With the seminars I provide for research students, it’s a smaller group.  Students are encouraged to attend, but are not always available to attend on the day/time allotted by Research Dept staff.  However, those that do attend are always keen to participate and share their opinion, so although it’s still not mandatory, there’s more enthusiasm and appreciation!  By this stage, students have realised that proper academic discourse requires them to read widely and cite correctly, so there’s an awareness that the instruction I provide may be useful to them as they write their dissertation.  (Also, strangely, there’s respect for me amongst researchers who know I’ve ‘been there’ and am now engaged on postdoctoral work, whereas I guess undergraduates perceive me as ‘just a librarian’, and not to be taken as seriously as their tutors.   Librarians universally hate their fuddy-duddy stereotype!)

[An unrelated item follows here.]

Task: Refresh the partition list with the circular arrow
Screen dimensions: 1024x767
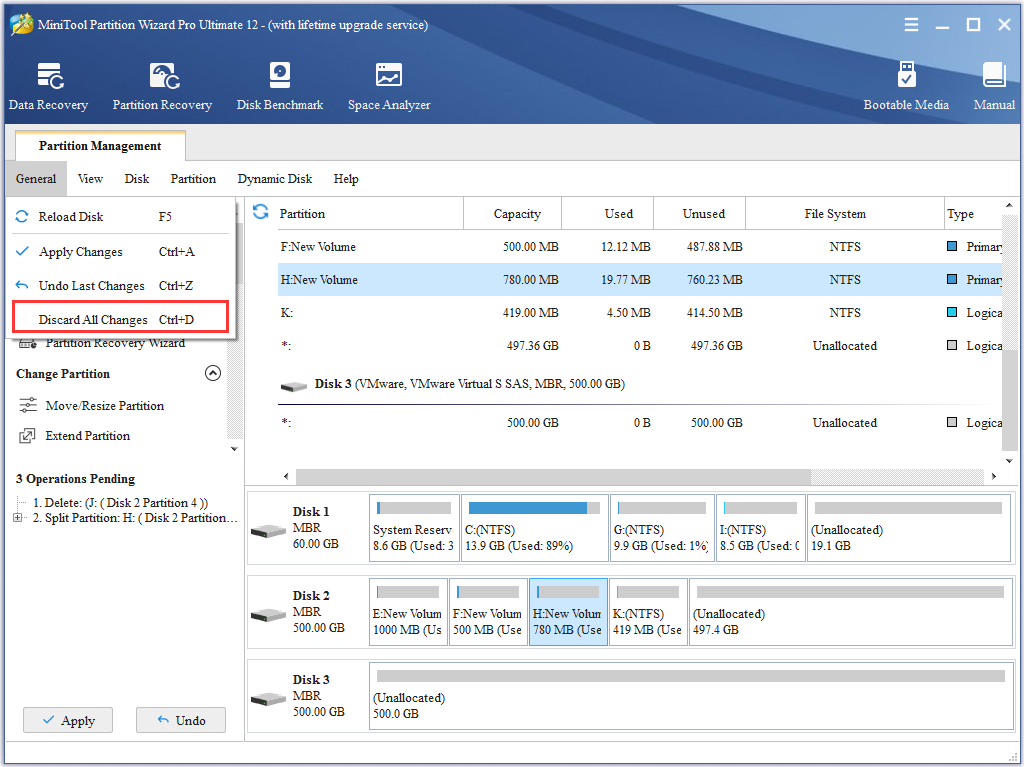Action: tap(259, 213)
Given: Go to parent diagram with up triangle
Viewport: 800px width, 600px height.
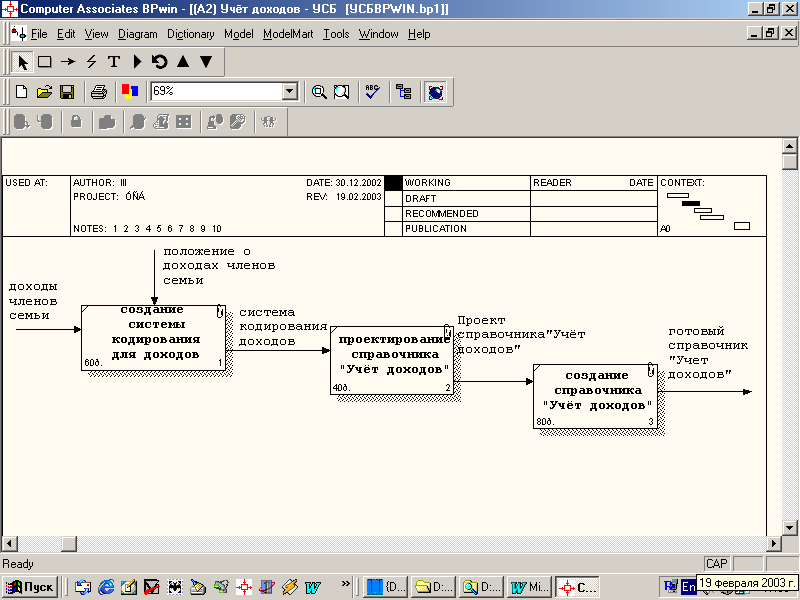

So, what positive changes could I make?  For new students, I still think the library tour is worthwhile. It’s quick and cheerful, and just tries to convey the most basic information about the library, but more importantly, it introduces students to the subject librarians.  For the more detailed e-resource instruction,  I still think these resources need to be demonstrated, much as an experiment might be demonstrated in a science lab.   By way of a parallel, you don’t say, “here’s a bunsen burner and few chemicals, do try them out!”, but after demonstrating them, pupils might then try them out under supervision.  Similarly, our new undergraduates need to be shown WHAT is available and how they work, and then invited to try them.  Unless each entire class of new students is allocated time in the IT suite, though, we have to content ourselves with telling them about the resources, giving the handouts, and hoping that some of the information will be remembered.

I’m beginning to wonder if there might be any mileage in emailing student groups later, to follow up the session and get some kind of feed-back. I am uncertain about mounting quizzes etc, because not many students will do a quiz that is not part of their assessed work.  (Backwash, as Biggs says.)  How does one constructively align teaching that is not assessed, but regarded as supplementary and optional?   One is informing the students about what is on offer, and directly pointing out resources that are likely to be useful.  Tasks can’t be set for later submission – it is all rather frustrating!

With the research students, there are fewer individuals, and the direct email follow-up might be even more effective.  I could also use social media, though I’d first have to persuade students to “follow” the library on Twitter, or subscribe to the Whittaker Live blog. Only two people have ever bothered to subscribe (though the blog has plenty of drop-in traffic) – this doesn’t look a very effective way of getting targeted information to them.  I would need more advice before I ventured to start discussion on Moodle or Mahara.  It seems a sensible idea, but if research students don’t “hang out” there, then it wouldn’t have much practical effect.  our Teaching Artist collaborative space works so well that it would be great if all the research students had a space like this of their own.  Maybe Marius could advise me if they do?